Consultants and the Enterprise

There are, in my estimation, three main ways for non-salaried people from outside of an organization to act, temporarily as part of that organization.  (Someone please chime in if you think of another one that is fundamentally different — I have not given this exhaustive thought to make sure nothing is omitted.)  I say “act as part of the organization” to discount superficial interactions and put us squarely into the realm of consulting.  These are as follows.

  • Staff augmentation
  • Project specialist
  • Retainer consulting

(As a quick aside, please note that I would consider wholesale project/product delivery to be a vendor relationship — if you’re a ‘consultant’ that sits at home every day for six months, building a piece of software that you then hand off to the client, you are acting as a vendor rather than as a part of that organization.)

Perhaps not surprisingly, these line up pretty well with my taxonomy from the earlier post, when expectations align and all is right with the world.

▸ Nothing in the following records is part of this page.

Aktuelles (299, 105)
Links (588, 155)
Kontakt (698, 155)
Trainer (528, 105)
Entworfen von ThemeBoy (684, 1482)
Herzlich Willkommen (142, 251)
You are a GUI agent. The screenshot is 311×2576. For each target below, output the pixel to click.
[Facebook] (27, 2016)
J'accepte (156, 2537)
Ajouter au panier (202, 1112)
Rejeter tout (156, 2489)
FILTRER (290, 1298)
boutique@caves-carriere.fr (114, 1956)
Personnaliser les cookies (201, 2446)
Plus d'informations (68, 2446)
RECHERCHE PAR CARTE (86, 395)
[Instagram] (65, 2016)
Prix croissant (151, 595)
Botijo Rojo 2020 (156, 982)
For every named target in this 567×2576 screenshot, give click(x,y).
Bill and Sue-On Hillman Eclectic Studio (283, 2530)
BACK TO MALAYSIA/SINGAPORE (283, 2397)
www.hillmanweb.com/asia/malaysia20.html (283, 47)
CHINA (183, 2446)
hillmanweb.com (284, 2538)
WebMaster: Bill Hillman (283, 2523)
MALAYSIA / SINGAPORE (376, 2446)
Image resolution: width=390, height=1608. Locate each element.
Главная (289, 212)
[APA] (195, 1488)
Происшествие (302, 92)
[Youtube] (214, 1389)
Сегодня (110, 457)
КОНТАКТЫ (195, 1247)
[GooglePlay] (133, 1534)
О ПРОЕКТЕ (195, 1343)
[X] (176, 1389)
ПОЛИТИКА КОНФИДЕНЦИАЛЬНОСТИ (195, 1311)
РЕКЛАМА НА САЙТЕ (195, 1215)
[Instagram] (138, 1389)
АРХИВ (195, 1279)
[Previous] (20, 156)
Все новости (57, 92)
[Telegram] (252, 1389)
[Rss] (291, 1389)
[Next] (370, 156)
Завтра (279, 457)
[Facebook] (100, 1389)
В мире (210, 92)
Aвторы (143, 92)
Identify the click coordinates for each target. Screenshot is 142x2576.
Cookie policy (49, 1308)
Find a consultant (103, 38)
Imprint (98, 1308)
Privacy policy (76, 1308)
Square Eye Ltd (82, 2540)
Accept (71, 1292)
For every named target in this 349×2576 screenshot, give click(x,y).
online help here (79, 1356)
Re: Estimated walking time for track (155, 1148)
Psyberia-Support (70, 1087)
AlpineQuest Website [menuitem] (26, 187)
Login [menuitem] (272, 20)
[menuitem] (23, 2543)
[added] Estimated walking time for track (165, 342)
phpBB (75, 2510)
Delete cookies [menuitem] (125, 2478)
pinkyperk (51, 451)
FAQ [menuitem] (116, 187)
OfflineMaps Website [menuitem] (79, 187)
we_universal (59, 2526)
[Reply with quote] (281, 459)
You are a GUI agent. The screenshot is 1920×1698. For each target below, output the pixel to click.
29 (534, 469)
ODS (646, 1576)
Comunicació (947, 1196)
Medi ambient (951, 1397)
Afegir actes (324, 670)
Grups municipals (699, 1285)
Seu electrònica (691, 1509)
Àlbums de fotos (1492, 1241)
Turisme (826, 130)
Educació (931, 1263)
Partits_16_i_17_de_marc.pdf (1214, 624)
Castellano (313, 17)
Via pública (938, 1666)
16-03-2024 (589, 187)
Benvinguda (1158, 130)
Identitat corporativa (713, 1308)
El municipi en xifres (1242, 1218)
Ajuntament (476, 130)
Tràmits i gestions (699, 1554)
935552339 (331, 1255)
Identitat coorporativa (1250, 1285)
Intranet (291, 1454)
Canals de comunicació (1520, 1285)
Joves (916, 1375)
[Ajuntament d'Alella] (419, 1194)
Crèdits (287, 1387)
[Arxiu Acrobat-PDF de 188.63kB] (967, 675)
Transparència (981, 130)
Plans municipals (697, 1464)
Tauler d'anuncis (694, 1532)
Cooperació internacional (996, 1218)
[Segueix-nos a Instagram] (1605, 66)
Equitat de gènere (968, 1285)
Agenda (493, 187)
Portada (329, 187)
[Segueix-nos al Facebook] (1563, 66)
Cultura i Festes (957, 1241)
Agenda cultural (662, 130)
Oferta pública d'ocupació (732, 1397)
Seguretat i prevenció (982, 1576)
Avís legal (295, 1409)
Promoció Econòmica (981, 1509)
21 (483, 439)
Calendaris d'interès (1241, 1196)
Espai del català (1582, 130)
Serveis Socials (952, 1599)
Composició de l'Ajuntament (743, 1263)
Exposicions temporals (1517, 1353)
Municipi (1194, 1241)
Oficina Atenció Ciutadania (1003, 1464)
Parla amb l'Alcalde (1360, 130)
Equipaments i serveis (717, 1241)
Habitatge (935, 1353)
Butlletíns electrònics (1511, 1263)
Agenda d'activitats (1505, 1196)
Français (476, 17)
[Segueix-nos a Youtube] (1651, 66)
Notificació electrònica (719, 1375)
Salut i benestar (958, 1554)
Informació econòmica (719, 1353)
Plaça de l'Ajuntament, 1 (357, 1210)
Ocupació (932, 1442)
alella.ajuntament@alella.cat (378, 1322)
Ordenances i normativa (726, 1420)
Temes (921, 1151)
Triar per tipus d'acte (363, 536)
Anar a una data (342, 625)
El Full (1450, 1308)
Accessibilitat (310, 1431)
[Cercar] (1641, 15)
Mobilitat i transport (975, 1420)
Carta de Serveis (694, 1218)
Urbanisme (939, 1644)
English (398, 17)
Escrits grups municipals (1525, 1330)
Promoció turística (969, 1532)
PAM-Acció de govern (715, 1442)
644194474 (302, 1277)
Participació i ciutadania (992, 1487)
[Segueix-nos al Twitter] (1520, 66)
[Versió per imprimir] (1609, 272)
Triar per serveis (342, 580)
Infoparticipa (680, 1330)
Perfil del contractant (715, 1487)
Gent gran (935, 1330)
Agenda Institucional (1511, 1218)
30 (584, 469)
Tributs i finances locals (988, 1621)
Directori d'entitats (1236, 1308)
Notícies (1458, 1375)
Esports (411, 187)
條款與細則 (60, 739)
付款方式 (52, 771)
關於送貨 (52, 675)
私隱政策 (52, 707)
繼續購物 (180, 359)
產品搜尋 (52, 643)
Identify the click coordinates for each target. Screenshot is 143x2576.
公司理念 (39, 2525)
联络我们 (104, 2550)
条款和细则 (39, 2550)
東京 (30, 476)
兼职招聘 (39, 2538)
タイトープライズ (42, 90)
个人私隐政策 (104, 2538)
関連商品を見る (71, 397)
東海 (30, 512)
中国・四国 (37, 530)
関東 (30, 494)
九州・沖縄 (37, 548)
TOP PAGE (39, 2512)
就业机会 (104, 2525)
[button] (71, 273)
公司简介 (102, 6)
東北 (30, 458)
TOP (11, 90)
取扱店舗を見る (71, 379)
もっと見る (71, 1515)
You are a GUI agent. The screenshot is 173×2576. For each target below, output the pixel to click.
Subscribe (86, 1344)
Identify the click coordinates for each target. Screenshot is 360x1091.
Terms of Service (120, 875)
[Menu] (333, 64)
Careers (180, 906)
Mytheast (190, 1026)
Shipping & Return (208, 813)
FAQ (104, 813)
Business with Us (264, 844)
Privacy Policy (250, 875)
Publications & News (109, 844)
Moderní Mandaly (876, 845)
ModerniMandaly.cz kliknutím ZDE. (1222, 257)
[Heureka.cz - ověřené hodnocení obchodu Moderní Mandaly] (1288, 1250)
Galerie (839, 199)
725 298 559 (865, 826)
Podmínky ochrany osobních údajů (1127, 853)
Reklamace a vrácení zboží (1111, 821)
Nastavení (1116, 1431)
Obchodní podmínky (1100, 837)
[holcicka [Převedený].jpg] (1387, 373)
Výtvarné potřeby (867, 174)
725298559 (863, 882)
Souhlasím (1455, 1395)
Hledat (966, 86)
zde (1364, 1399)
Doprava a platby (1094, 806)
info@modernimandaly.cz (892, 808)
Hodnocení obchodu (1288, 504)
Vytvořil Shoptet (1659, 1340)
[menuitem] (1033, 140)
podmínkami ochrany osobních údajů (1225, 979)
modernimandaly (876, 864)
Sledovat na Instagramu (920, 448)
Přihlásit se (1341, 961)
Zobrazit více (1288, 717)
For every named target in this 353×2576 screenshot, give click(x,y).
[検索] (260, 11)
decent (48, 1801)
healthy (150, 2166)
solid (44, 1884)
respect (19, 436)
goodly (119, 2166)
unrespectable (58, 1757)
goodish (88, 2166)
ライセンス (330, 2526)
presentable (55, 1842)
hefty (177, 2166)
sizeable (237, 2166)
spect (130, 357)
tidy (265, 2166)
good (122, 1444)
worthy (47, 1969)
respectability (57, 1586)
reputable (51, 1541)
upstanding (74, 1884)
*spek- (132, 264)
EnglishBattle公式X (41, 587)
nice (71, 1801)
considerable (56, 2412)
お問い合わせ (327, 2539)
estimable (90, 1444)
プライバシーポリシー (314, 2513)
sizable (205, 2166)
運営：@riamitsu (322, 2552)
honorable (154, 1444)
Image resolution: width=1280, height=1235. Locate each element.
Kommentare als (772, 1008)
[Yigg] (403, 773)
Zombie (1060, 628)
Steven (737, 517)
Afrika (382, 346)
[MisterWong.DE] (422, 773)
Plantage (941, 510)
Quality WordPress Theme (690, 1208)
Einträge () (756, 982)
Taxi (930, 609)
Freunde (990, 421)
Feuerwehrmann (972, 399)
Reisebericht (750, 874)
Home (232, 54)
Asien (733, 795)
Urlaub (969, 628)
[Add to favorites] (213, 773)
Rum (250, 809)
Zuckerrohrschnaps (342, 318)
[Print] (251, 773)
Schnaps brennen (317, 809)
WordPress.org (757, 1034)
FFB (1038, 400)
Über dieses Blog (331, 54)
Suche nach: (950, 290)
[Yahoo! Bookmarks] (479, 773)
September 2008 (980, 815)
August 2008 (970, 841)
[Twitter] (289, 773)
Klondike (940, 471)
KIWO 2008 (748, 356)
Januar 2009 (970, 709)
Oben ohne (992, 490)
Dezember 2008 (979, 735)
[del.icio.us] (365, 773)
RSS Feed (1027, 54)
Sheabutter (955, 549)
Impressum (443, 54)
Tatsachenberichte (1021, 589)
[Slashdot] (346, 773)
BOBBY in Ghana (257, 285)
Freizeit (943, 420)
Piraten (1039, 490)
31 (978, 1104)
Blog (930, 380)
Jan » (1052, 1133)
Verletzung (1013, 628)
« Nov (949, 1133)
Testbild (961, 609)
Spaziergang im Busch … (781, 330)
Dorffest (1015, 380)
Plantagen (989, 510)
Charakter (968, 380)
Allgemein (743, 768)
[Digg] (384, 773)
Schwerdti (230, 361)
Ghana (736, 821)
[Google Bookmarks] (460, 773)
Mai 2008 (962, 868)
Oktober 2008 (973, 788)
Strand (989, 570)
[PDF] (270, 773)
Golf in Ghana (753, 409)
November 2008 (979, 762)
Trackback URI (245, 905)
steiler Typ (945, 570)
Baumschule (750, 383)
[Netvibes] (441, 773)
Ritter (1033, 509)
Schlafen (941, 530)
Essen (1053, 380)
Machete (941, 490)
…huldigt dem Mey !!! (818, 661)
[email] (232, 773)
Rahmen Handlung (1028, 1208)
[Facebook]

  • Software pros, when onsite, offer staff augmentation.
  • Specialists, when onsite, serve as project specialists for the duration of some project.
  • True consultants, when onsite, do so in a retainer consulting capacity.

This should line up with common experience.  Software pros sign on through agencies to work at the company with its staff developers or else they get para-dropped in by ‘consulting’ firms in the same capacity.  The only way you know whether they’re staff or not is the color of their badge.  Specialists come in to help with the CRM installation and then toddle on off to the next CRM installation elsewhere when this one finishes.  And, consultants come in to offer advice during the course of a particular situation or phase of a project.

SuperDev

At least, that’s the theory.

The Gravitational Force of Wage Labor

But have you ever noticed something odd?  Have you ever noticed that you come in as a consultant or specialist, and are regarded as a high priced, hot shot commodity?  And then, you just kind of run out of steam somehow, without realizing it, six months in?  When you started, the CTO was interested in your strategic expertise, but now some project manager is chiding you for not reporting your status with a little more flair during a daily standup?  (I’m asking the royal you, since the question submitter presumably has, per the premise of the question.)